===== THE INPUT

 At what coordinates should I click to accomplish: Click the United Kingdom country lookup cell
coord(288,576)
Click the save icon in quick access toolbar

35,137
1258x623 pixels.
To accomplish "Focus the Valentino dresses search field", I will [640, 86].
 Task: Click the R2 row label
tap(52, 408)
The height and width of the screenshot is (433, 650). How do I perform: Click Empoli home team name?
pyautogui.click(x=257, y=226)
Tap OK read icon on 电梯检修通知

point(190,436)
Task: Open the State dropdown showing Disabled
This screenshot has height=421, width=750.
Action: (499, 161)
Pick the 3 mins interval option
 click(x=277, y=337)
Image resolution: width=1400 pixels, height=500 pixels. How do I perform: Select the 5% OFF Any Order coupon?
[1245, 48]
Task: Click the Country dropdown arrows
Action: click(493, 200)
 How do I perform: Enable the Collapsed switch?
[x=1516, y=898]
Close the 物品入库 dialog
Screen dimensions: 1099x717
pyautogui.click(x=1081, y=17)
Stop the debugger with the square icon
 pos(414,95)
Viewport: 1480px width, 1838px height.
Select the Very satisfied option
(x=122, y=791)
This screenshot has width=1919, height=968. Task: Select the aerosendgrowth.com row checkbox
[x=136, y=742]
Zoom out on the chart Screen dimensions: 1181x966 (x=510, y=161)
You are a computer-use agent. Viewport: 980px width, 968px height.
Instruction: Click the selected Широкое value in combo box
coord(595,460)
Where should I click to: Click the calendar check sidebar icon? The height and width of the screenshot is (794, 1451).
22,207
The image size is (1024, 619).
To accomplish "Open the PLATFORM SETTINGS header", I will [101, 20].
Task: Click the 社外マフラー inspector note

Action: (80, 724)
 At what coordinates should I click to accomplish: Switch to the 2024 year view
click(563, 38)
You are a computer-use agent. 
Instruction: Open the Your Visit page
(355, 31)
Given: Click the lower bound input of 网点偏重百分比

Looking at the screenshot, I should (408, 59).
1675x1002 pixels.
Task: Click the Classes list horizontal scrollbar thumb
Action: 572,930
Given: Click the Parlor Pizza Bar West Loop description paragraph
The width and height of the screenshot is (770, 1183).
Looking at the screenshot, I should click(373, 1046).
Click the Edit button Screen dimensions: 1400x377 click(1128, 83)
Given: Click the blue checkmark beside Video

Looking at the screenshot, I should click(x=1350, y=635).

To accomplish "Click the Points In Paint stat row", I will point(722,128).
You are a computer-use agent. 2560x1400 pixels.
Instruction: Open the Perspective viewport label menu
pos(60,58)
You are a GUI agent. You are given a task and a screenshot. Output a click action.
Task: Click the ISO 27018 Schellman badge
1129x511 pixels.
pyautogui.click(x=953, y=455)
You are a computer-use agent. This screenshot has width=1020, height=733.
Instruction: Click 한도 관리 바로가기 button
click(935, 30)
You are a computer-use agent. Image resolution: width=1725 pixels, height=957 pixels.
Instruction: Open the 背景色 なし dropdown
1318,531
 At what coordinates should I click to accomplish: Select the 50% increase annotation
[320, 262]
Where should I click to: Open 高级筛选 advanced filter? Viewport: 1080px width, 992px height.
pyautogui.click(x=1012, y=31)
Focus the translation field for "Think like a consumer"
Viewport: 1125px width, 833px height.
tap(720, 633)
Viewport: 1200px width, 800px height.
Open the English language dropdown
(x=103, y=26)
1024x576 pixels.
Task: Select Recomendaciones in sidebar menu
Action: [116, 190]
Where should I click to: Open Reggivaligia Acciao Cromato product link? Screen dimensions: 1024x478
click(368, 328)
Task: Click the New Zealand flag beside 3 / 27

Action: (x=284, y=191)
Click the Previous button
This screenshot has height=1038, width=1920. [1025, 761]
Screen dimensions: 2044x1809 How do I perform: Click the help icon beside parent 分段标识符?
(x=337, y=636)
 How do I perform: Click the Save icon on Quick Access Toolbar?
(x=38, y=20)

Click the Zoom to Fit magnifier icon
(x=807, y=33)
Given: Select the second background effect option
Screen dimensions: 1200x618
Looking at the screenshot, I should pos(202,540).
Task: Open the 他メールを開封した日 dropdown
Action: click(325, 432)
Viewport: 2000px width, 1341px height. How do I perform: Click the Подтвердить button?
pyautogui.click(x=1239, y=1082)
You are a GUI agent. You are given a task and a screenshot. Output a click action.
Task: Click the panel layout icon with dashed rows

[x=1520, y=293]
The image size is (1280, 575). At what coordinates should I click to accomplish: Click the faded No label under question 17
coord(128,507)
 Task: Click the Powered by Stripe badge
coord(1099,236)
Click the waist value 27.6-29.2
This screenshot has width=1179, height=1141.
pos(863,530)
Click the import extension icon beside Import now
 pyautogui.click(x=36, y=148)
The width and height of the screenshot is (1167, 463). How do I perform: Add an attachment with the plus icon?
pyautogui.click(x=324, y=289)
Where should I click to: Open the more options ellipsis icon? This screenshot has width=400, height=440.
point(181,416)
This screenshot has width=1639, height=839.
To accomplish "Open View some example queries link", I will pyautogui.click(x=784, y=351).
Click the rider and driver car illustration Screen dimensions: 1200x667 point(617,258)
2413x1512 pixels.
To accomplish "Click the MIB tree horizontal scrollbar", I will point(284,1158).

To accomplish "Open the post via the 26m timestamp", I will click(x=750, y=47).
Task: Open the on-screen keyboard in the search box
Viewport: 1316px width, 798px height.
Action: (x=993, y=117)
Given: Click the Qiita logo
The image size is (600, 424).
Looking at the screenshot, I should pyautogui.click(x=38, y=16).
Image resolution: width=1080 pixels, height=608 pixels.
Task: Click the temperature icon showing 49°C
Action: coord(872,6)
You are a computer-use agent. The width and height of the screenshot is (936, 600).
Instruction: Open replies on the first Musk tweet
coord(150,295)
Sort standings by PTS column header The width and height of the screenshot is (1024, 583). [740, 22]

==========

WHAT TO PRODUCE:
Rewrite all of the rows above with "Instruction" renamed to "Directive" and everything else unchanged.

TASK RESULT:
 At what coordinates should I click to accomplish: Click the United Kingdom country lookup cell
coord(288,576)
Click the save icon in quick access toolbar

35,137
1258x623 pixels.
To accomplish "Focus the Valentino dresses search field", I will [640, 86].
 Task: Click the R2 row label
tap(52, 408)
The height and width of the screenshot is (433, 650). How do I perform: Click Empoli home team name?
pyautogui.click(x=257, y=226)
Tap OK read icon on 电梯检修通知

point(190,436)
Task: Open the State dropdown showing Disabled
This screenshot has height=421, width=750.
Action: (499, 161)
Pick the 3 mins interval option
 click(x=277, y=337)
Image resolution: width=1400 pixels, height=500 pixels. How do I perform: Select the 5% OFF Any Order coupon?
[1245, 48]
Task: Click the Country dropdown arrows
Action: click(493, 200)
 How do I perform: Enable the Collapsed switch?
[x=1516, y=898]
Close the 物品入库 dialog
Screen dimensions: 1099x717
pyautogui.click(x=1081, y=17)
Stop the debugger with the square icon
 pos(414,95)
Viewport: 1480px width, 1838px height.
Select the Very satisfied option
(x=122, y=791)
This screenshot has width=1919, height=968. Task: Select the aerosendgrowth.com row checkbox
[x=136, y=742]
Zoom out on the chart Screen dimensions: 1181x966 (x=510, y=161)
You are a computer-use agent. Viewport: 980px width, 968px height.
Directive: Click the selected Широкое value in combo box
coord(595,460)
Where should I click to: Click the calendar check sidebar icon? The height and width of the screenshot is (794, 1451).
22,207
The image size is (1024, 619).
To accomplish "Open the PLATFORM SETTINGS header", I will [101, 20].
Task: Click the 社外マフラー inspector note

Action: (80, 724)
 At what coordinates should I click to accomplish: Switch to the 2024 year view
click(563, 38)
You are a computer-use agent. 
Directive: Open the Your Visit page
(355, 31)
Given: Click the lower bound input of 网点偏重百分比

Looking at the screenshot, I should (408, 59).
1675x1002 pixels.
Task: Click the Classes list horizontal scrollbar thumb
Action: 572,930
Given: Click the Parlor Pizza Bar West Loop description paragraph
The width and height of the screenshot is (770, 1183).
Looking at the screenshot, I should click(373, 1046).
Click the Edit button Screen dimensions: 1400x377 click(1128, 83)
Given: Click the blue checkmark beside Video

Looking at the screenshot, I should click(x=1350, y=635).

To accomplish "Click the Points In Paint stat row", I will point(722,128).
You are a computer-use agent. 2560x1400 pixels.
Directive: Open the Perspective viewport label menu
pos(60,58)
You are a GUI agent. You are given a task and a screenshot. Output a click action.
Task: Click the ISO 27018 Schellman badge
1129x511 pixels.
pyautogui.click(x=953, y=455)
You are a computer-use agent. This screenshot has width=1020, height=733.
Directive: Click 한도 관리 바로가기 button
click(935, 30)
You are a computer-use agent. Image resolution: width=1725 pixels, height=957 pixels.
Directive: Open the 背景色 なし dropdown
1318,531
 At what coordinates should I click to accomplish: Select the 50% increase annotation
[320, 262]
Where should I click to: Open 高级筛选 advanced filter? Viewport: 1080px width, 992px height.
pyautogui.click(x=1012, y=31)
Focus the translation field for "Think like a consumer"
Viewport: 1125px width, 833px height.
tap(720, 633)
Viewport: 1200px width, 800px height.
Open the English language dropdown
(x=103, y=26)
1024x576 pixels.
Task: Select Recomendaciones in sidebar menu
Action: [116, 190]
Where should I click to: Open Reggivaligia Acciao Cromato product link? Screen dimensions: 1024x478
click(368, 328)
Task: Click the New Zealand flag beside 3 / 27

Action: (x=284, y=191)
Click the Previous button
This screenshot has height=1038, width=1920. [1025, 761]
Screen dimensions: 2044x1809 How do I perform: Click the help icon beside parent 分段标识符?
(x=337, y=636)
 How do I perform: Click the Save icon on Quick Access Toolbar?
(x=38, y=20)

Click the Zoom to Fit magnifier icon
(x=807, y=33)
Given: Select the second background effect option
Screen dimensions: 1200x618
Looking at the screenshot, I should pos(202,540).
Task: Open the 他メールを開封した日 dropdown
Action: click(325, 432)
Viewport: 2000px width, 1341px height. How do I perform: Click the Подтвердить button?
pyautogui.click(x=1239, y=1082)
You are a GUI agent. You are given a task and a screenshot. Output a click action.
Task: Click the panel layout icon with dashed rows

[x=1520, y=293]
The image size is (1280, 575). At what coordinates should I click to accomplish: Click the faded No label under question 17
coord(128,507)
 Task: Click the Powered by Stripe badge
coord(1099,236)
Click the waist value 27.6-29.2
This screenshot has width=1179, height=1141.
pos(863,530)
Click the import extension icon beside Import now
 pyautogui.click(x=36, y=148)
The width and height of the screenshot is (1167, 463). How do I perform: Add an attachment with the plus icon?
pyautogui.click(x=324, y=289)
Where should I click to: Open the more options ellipsis icon? This screenshot has width=400, height=440.
point(181,416)
This screenshot has width=1639, height=839.
To accomplish "Open View some example queries link", I will pyautogui.click(x=784, y=351).
Click the rider and driver car illustration Screen dimensions: 1200x667 point(617,258)
2413x1512 pixels.
To accomplish "Click the MIB tree horizontal scrollbar", I will point(284,1158).

To accomplish "Open the post via the 26m timestamp", I will click(x=750, y=47).
Task: Open the on-screen keyboard in the search box
Viewport: 1316px width, 798px height.
Action: (x=993, y=117)
Given: Click the Qiita logo
The image size is (600, 424).
Looking at the screenshot, I should pyautogui.click(x=38, y=16).
Image resolution: width=1080 pixels, height=608 pixels.
Task: Click the temperature icon showing 49°C
Action: coord(872,6)
You are a computer-use agent. The width and height of the screenshot is (936, 600).
Directive: Open replies on the first Musk tweet
coord(150,295)
Sort standings by PTS column header The width and height of the screenshot is (1024, 583). [740, 22]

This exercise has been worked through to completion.